Why Amazon Feels Threatened By Brick and Mortar Retail Stores
Amazon Webstore Closing Is Latest Sign Of The Challenges Amazon Faces From Smaller Retailers
In true David and Goliath fashion, brick and mortar retail stores have turned Amazon on its head thanks in large part to the ability of small businesses to have an omnichannel presence.
3 Signs Amazon Is Feeling Threatened By Smaller Retailers
1. The number of distribution centers being built
In light of the order online and pick up in store option local retailers have with an omnichannel presence, Amazon is trying to compete by strategically placing distribution centers nearby to speed up delivery times.
2. Drone testing and same day delivery promises
Amazon wants so badly to be able to use drones to deliver an order within hours of it being placed online. The processes and practices of such a system are both costly and time consuming. It’s all being done in an effort to replicate the immediacy of shopping in a brick and mortar retail store.
3. Amazon Webstore closing
With the closing of the Webstore, Amazon is showing its hand a bit. They obviously don’t feel they are achieving an adequate return on their investment.
As technology has advanced, it’s become easier for retail stores to manage their own websites and online stores. The necessary technology becomes increasingly user friendly, setting up retailers to work independently of ecommerce platforms like Amazon Webstore.
Consumers Seem To Prefer An In-Store Experience
Consumers like the option of picking up online orders. It meets their desire for instant gratification, but it also provides other benefits Amazon can’t match. When a consumer walks into a retail store, they’re able to match specific colors, to try on merchandise, to see the actual size, and to hold it in their hands. Amazon is not as nimble as small business retailers, and Amazon cannot provide a five-senses experience.
Generally speaking, if a consumer searches Amazon for a product, they are planning to have the product shipped. If they search Google, Yahoo!, or Bing, they’re trying to find the same product locally.

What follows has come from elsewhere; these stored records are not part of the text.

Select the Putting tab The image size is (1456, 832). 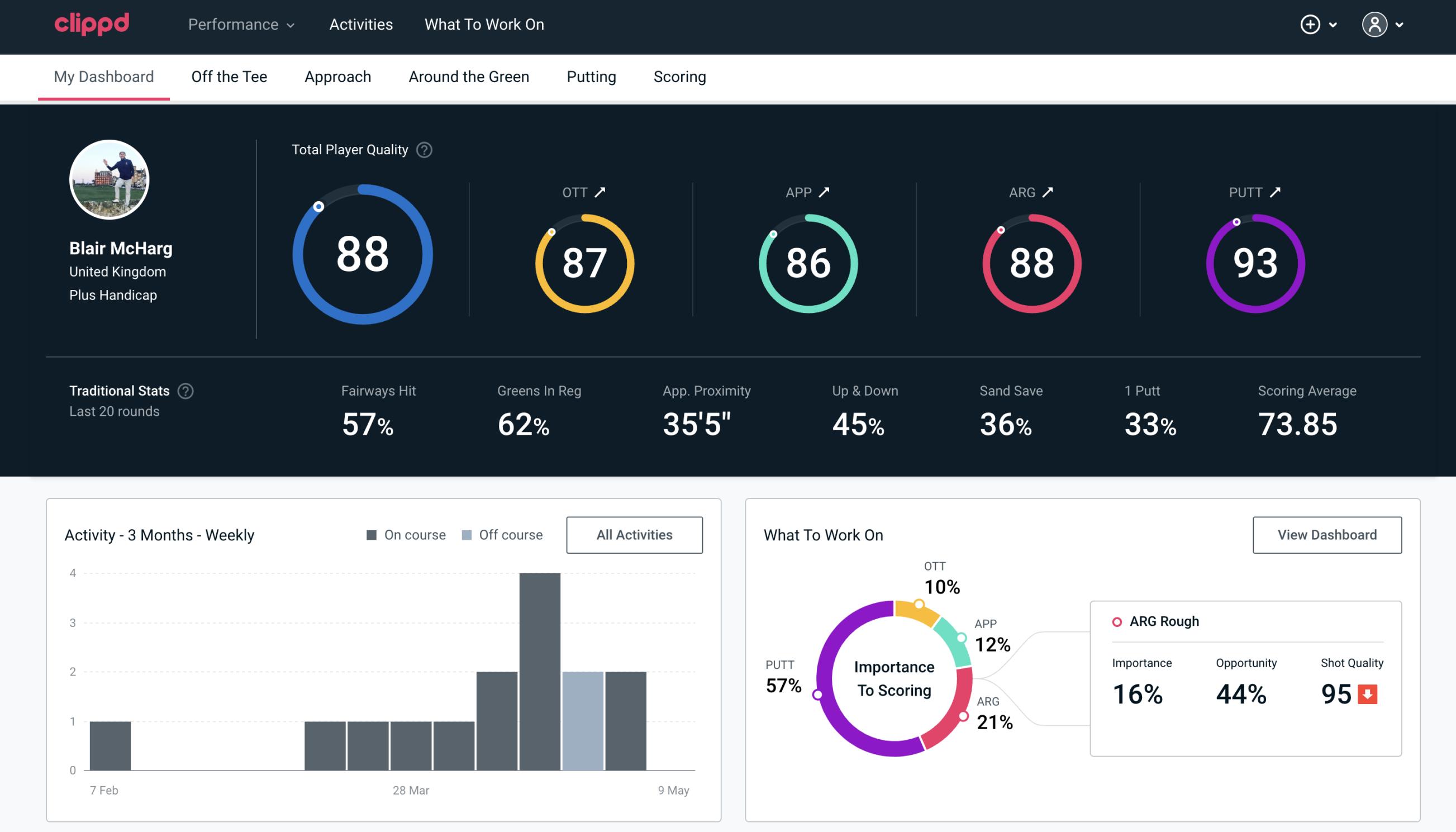click(x=590, y=76)
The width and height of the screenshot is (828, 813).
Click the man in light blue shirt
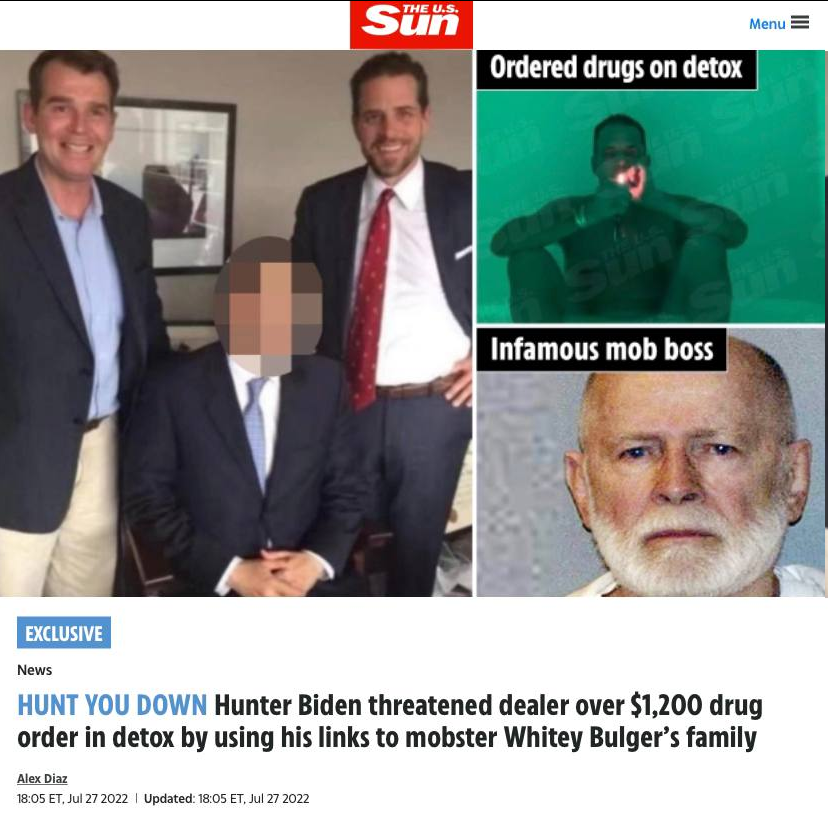tap(66, 317)
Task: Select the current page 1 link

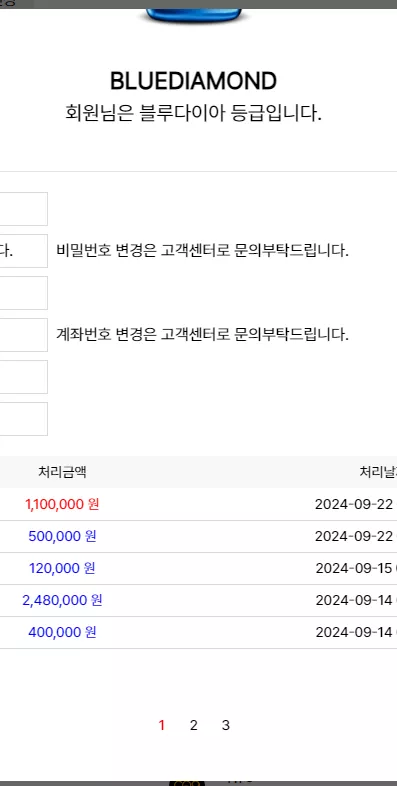Action: (x=161, y=725)
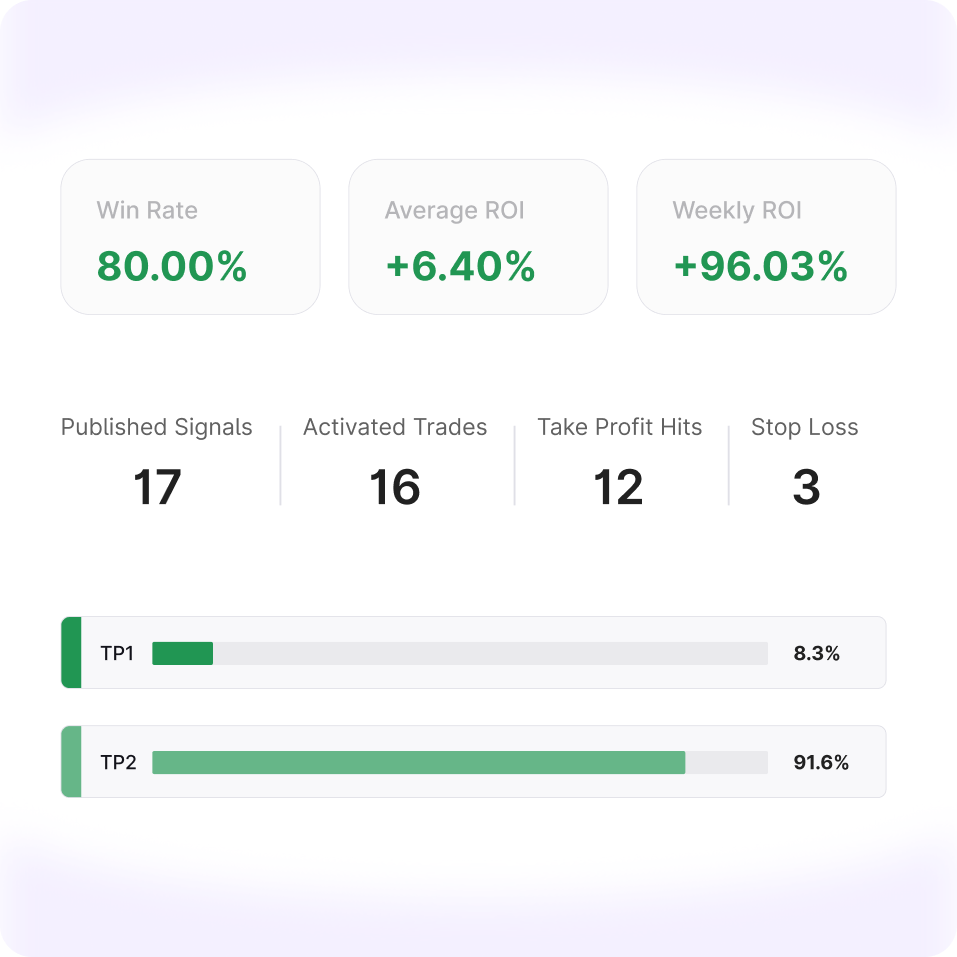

This is where small businesses can capitalize on local marketplace possibilities. There’s a power to buying local. Taxes stay in the community and the carbon footprint associated with shipping is reduced. Additionally, there’s the intangible benefit of feeling like the local business owner is a neighbor you support.
The ecommerce challenge for small business retailers is to have a high quality online store and web presence in addition to providing a unique in-store experience. By integrating the channels, retailers are able to synchronize inventory management and POS software. This is the type of technology that has Amazon on its heels.